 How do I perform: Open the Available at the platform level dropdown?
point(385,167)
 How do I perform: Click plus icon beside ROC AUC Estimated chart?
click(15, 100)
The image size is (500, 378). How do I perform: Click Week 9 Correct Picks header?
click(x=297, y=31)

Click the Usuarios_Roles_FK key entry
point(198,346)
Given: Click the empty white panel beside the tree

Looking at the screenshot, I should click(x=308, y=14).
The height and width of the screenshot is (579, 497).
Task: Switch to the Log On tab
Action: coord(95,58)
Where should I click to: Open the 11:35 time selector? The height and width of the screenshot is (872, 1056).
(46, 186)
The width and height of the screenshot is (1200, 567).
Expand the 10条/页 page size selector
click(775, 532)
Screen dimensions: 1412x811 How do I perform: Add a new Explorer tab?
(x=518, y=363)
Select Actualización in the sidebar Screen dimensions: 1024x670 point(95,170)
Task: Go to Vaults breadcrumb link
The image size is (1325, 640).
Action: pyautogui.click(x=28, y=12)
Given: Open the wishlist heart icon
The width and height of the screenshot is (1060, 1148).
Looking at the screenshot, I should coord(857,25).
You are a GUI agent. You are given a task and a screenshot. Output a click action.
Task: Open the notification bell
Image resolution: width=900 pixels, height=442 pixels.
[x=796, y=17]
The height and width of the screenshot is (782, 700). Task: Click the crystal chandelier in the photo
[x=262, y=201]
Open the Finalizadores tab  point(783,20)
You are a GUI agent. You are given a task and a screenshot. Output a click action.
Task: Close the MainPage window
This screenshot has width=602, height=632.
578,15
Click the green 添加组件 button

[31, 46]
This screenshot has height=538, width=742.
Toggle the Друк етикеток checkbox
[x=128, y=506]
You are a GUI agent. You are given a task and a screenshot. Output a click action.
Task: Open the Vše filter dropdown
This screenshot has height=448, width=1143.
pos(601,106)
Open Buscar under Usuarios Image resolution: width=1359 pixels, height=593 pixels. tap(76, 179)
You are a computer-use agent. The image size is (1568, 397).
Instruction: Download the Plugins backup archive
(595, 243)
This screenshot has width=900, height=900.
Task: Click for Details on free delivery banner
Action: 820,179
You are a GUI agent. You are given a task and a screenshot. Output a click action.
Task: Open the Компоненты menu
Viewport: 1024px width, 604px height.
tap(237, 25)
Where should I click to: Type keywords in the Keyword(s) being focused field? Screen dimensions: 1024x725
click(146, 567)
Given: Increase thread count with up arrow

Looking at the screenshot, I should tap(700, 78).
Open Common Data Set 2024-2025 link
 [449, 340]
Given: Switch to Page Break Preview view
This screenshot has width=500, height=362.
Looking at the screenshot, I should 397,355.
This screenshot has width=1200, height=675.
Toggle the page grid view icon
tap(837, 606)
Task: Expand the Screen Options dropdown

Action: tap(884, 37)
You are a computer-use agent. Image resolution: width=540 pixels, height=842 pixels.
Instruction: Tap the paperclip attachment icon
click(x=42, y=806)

■ Exercise description ■
Transcribe verbatim. Cover the lines from the first line of the entries above to the line containing "Open Buscar under", inclusive.

■ Output ■
 How do I perform: Open the Available at the platform level dropdown?
point(385,167)
 How do I perform: Click plus icon beside ROC AUC Estimated chart?
click(15, 100)
The image size is (500, 378). How do I perform: Click Week 9 Correct Picks header?
click(x=297, y=31)

Click the Usuarios_Roles_FK key entry
point(198,346)
Given: Click the empty white panel beside the tree

Looking at the screenshot, I should click(x=308, y=14).
The height and width of the screenshot is (579, 497).
Task: Switch to the Log On tab
Action: coord(95,58)
Where should I click to: Open the 11:35 time selector? The height and width of the screenshot is (872, 1056).
(46, 186)
The width and height of the screenshot is (1200, 567).
Expand the 10条/页 page size selector
click(775, 532)
Screen dimensions: 1412x811 How do I perform: Add a new Explorer tab?
(x=518, y=363)
Select Actualización in the sidebar Screen dimensions: 1024x670 point(95,170)
Task: Go to Vaults breadcrumb link
The image size is (1325, 640).
Action: pyautogui.click(x=28, y=12)
Given: Open the wishlist heart icon
The width and height of the screenshot is (1060, 1148).
Looking at the screenshot, I should coord(857,25).
You are a GUI agent. You are given a task and a screenshot. Output a click action.
Task: Open the notification bell
Image resolution: width=900 pixels, height=442 pixels.
[x=796, y=17]
The height and width of the screenshot is (782, 700). Task: Click the crystal chandelier in the photo
[x=262, y=201]
Open the Finalizadores tab  point(783,20)
You are a GUI agent. You are given a task and a screenshot. Output a click action.
Task: Close the MainPage window
This screenshot has width=602, height=632.
578,15
Click the green 添加组件 button

[31, 46]
This screenshot has height=538, width=742.
Toggle the Друк етикеток checkbox
[x=128, y=506]
You are a GUI agent. You are given a task and a screenshot. Output a click action.
Task: Open the Vše filter dropdown
This screenshot has height=448, width=1143.
pos(601,106)
Open Buscar under Usuarios Image resolution: width=1359 pixels, height=593 pixels. tap(76, 179)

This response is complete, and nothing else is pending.